One cannot help wondering what would have happened had Hirohito been more explicit in his opposition to war or simply refused to approve the plan. Rather than read a poem open to many interpretations, why could he not have instead said that war was not an option? It is likely that the ever-cautious Kido, who communicated Konoe’s wish for imperial intervention that morning, advised Hirohito to refrain from expressing any definitive political judgment, worried that the emperor would be held responsible for whatever happened to Japan next. That neither Kido nor Hirohito believed in excessive imperial political mediation was certainly one reason for Hirohito’s muted objection. Another was the emperor’s personality—he was too meek to oppose the general momentum for war preparations, especially since there was no historical precedent for an imperial veto. (Though it was not clearly sanctioned by the Meiji Constitution, it was deemed theoretically possible—most critically by Hirohito himself.) Carefully navigating between his divine role and his earthly one, the emperor chose to merely recite a poem.

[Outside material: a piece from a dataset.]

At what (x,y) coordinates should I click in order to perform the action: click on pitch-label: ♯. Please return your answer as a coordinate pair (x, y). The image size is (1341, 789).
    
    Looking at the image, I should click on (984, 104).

That evening, after the early-October diplomatic deadline had received imperial sanction, Konoe invited Ambassador Grew to a surreptitious dinner at the home of a friend. Konoe was accompanied by Breakfast Club member Ushiba Tomohiko, who was fluent in English. Also present was the Osaka-born Eugene Dooman from the U.S. embassy. Konoe’s geisha mistress attended to them.
The secrecy was necessary because on August 15 the seasoned politician Hiranuma Kiichiro, a minister in Konoe’s second and current cabinets, was attacked in his home by an ultranationalist would-be assassin. Despite being shot six times, including once in the head, Hiranuma miraculously survived and would fully recover. He had been targeted because he was drawing too close to Grew in the hope of avoiding war with the United States. That gave Konoe pause.

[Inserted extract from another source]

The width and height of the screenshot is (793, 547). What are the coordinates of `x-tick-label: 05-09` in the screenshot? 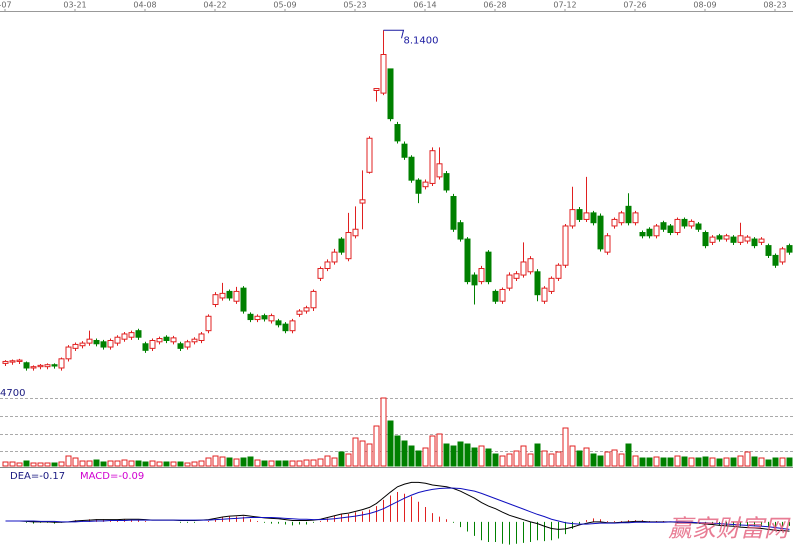 It's located at (284, 6).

Over the course of three hours, Konoe tried to impress on Grew how much he longed to see Roosevelt. Afterward, Grew wrote a lengthy report to the president, summarizing the meeting and relaying Konoe’s wish that “his statements be transmitted personally to the President in the belief that they might amplify and clarify the approach through diplomatic channels which he had made in Washington through Admiral Nomura.” It was theoretically still possible for Konoe to reach sweeping diplomatic settlements with Washington, but time was running out, and the prowar faction had just surmounted a big obstacle by winning the emperor’s assent.
Or, more accurately, the military, though divided and unsure about the feasibility of a hastily envisioned war, was becoming a prisoner of its own bellicose rhetoric. Now that a specific deadline had been set, the rush to war had acquired an internally driven dynamic.
The recommendation of the hypothetical cabinet at the Total War Research Institute, in contrast, was based on a detached analysis of relative capabilities. True, the researchers did not know exactly how much petroleum Japan still possessed, but in all other respects they could materially assess that Japan did not have the means to win a war with the United States. Konoe and his ministers could not plead ignorance of their findings. In the late summer of 1941, the war that was declared unwinnable by a hypothetical government was, in only ten days, made almost inevitable by the real one.